**Exercise data:**
BEGIN
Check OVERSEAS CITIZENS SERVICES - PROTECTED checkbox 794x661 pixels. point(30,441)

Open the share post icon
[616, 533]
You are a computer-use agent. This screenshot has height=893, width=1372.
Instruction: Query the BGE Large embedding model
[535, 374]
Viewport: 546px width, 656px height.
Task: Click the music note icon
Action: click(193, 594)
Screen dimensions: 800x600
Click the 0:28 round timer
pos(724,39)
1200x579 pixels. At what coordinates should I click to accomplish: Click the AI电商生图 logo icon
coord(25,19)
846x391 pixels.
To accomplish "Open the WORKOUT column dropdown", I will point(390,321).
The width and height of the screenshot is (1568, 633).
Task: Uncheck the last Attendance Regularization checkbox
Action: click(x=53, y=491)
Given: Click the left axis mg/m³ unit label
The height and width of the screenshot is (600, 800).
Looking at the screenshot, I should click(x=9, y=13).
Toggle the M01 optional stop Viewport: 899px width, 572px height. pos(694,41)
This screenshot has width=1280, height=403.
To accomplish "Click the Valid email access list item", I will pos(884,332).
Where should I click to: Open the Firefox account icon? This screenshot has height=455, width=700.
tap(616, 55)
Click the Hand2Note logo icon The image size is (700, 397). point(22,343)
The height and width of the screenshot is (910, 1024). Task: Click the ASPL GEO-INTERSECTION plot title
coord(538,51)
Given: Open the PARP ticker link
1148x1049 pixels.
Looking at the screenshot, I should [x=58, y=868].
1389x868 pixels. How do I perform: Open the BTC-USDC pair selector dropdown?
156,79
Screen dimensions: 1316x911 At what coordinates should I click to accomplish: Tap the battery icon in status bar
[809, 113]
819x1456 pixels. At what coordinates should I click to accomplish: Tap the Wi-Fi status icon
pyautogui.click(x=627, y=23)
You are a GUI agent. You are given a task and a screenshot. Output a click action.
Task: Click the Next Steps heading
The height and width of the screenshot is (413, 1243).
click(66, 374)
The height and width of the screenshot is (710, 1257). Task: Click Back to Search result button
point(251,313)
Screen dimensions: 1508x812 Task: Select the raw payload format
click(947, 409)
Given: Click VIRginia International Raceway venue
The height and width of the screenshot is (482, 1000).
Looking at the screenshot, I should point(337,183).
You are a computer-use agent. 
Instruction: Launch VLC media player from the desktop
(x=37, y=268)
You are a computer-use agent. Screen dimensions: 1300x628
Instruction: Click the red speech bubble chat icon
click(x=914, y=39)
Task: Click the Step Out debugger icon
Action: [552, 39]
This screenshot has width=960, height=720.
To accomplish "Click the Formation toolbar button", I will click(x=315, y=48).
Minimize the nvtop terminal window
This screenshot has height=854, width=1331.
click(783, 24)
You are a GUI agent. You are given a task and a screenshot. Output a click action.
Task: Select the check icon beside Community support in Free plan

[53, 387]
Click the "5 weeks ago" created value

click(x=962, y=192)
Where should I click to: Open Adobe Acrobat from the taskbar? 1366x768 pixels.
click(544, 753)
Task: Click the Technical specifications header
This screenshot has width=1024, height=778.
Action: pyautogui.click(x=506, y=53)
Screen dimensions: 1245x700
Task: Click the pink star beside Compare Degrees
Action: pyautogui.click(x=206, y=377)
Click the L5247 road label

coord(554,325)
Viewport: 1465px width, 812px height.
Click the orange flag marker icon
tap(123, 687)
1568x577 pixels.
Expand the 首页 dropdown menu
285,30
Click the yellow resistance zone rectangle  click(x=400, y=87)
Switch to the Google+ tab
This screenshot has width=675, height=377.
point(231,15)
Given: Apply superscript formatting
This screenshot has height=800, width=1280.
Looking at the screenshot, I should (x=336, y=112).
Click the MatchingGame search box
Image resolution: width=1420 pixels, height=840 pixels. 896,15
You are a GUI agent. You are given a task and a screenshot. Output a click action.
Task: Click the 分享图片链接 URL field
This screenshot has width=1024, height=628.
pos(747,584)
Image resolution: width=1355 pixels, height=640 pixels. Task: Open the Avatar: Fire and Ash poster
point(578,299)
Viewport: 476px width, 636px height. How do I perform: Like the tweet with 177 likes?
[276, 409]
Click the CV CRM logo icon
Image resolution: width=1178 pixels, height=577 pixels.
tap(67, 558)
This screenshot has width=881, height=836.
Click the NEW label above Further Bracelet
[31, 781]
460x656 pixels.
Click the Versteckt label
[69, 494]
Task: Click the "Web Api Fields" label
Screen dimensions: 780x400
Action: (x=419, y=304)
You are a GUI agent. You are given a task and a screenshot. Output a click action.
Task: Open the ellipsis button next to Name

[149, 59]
END
**Task to complete:** Each record above is to be written out again exactly.

**Solution below:**
Check OVERSEAS CITIZENS SERVICES - PROTECTED checkbox 794x661 pixels. point(30,441)

Open the share post icon
[616, 533]
You are a computer-use agent. This screenshot has height=893, width=1372.
Instruction: Query the BGE Large embedding model
[535, 374]
Viewport: 546px width, 656px height.
Task: Click the music note icon
Action: click(193, 594)
Screen dimensions: 800x600
Click the 0:28 round timer
pos(724,39)
1200x579 pixels. At what coordinates should I click to accomplish: Click the AI电商生图 logo icon
coord(25,19)
846x391 pixels.
To accomplish "Open the WORKOUT column dropdown", I will point(390,321).
The width and height of the screenshot is (1568, 633).
Task: Uncheck the last Attendance Regularization checkbox
Action: click(x=53, y=491)
Given: Click the left axis mg/m³ unit label
The height and width of the screenshot is (600, 800).
Looking at the screenshot, I should click(x=9, y=13).
Toggle the M01 optional stop Viewport: 899px width, 572px height. pos(694,41)
This screenshot has width=1280, height=403.
To accomplish "Click the Valid email access list item", I will pos(884,332).
Where should I click to: Open the Firefox account icon? This screenshot has height=455, width=700.
tap(616, 55)
Click the Hand2Note logo icon The image size is (700, 397). point(22,343)
The height and width of the screenshot is (910, 1024). Task: Click the ASPL GEO-INTERSECTION plot title
coord(538,51)
Given: Open the PARP ticker link
1148x1049 pixels.
Looking at the screenshot, I should [x=58, y=868].
1389x868 pixels. How do I perform: Open the BTC-USDC pair selector dropdown?
156,79
Screen dimensions: 1316x911 At what coordinates should I click to accomplish: Tap the battery icon in status bar
[809, 113]
819x1456 pixels. At what coordinates should I click to accomplish: Tap the Wi-Fi status icon
pyautogui.click(x=627, y=23)
You are a GUI agent. You are given a task and a screenshot. Output a click action.
Task: Click the Next Steps heading
The height and width of the screenshot is (413, 1243).
click(66, 374)
The height and width of the screenshot is (710, 1257). Task: Click Back to Search result button
point(251,313)
Screen dimensions: 1508x812 Task: Select the raw payload format
click(947, 409)
Given: Click VIRginia International Raceway venue
The height and width of the screenshot is (482, 1000).
Looking at the screenshot, I should point(337,183).
You are a computer-use agent. 
Instruction: Launch VLC media player from the desktop
(x=37, y=268)
You are a computer-use agent. Screen dimensions: 1300x628
Instruction: Click the red speech bubble chat icon
click(x=914, y=39)
Task: Click the Step Out debugger icon
Action: [552, 39]
This screenshot has width=960, height=720.
To accomplish "Click the Formation toolbar button", I will click(x=315, y=48).
Minimize the nvtop terminal window
This screenshot has height=854, width=1331.
click(783, 24)
You are a GUI agent. You are given a task and a screenshot. Output a click action.
Task: Select the check icon beside Community support in Free plan

[53, 387]
Click the "5 weeks ago" created value

click(x=962, y=192)
Where should I click to: Open Adobe Acrobat from the taskbar? 1366x768 pixels.
click(544, 753)
Task: Click the Technical specifications header
This screenshot has width=1024, height=778.
Action: pyautogui.click(x=506, y=53)
Screen dimensions: 1245x700
Task: Click the pink star beside Compare Degrees
Action: pyautogui.click(x=206, y=377)
Click the L5247 road label

coord(554,325)
Viewport: 1465px width, 812px height.
Click the orange flag marker icon
tap(123, 687)
1568x577 pixels.
Expand the 首页 dropdown menu
285,30
Click the yellow resistance zone rectangle  click(x=400, y=87)
Switch to the Google+ tab
This screenshot has width=675, height=377.
point(231,15)
Given: Apply superscript formatting
This screenshot has height=800, width=1280.
Looking at the screenshot, I should (x=336, y=112).
Click the MatchingGame search box
Image resolution: width=1420 pixels, height=840 pixels. 896,15
You are a GUI agent. You are given a task and a screenshot. Output a click action.
Task: Click the 分享图片链接 URL field
This screenshot has width=1024, height=628.
pos(747,584)
Image resolution: width=1355 pixels, height=640 pixels. Task: Open the Avatar: Fire and Ash poster
point(578,299)
Viewport: 476px width, 636px height. How do I perform: Like the tweet with 177 likes?
[276, 409]
Click the CV CRM logo icon
Image resolution: width=1178 pixels, height=577 pixels.
tap(67, 558)
This screenshot has width=881, height=836.
Click the NEW label above Further Bracelet
[31, 781]
460x656 pixels.
Click the Versteckt label
[69, 494]
Task: Click the "Web Api Fields" label
Screen dimensions: 780x400
Action: (x=419, y=304)
You are a GUI agent. You are given a task and a screenshot. Output a click action.
Task: Open the ellipsis button next to Name

[149, 59]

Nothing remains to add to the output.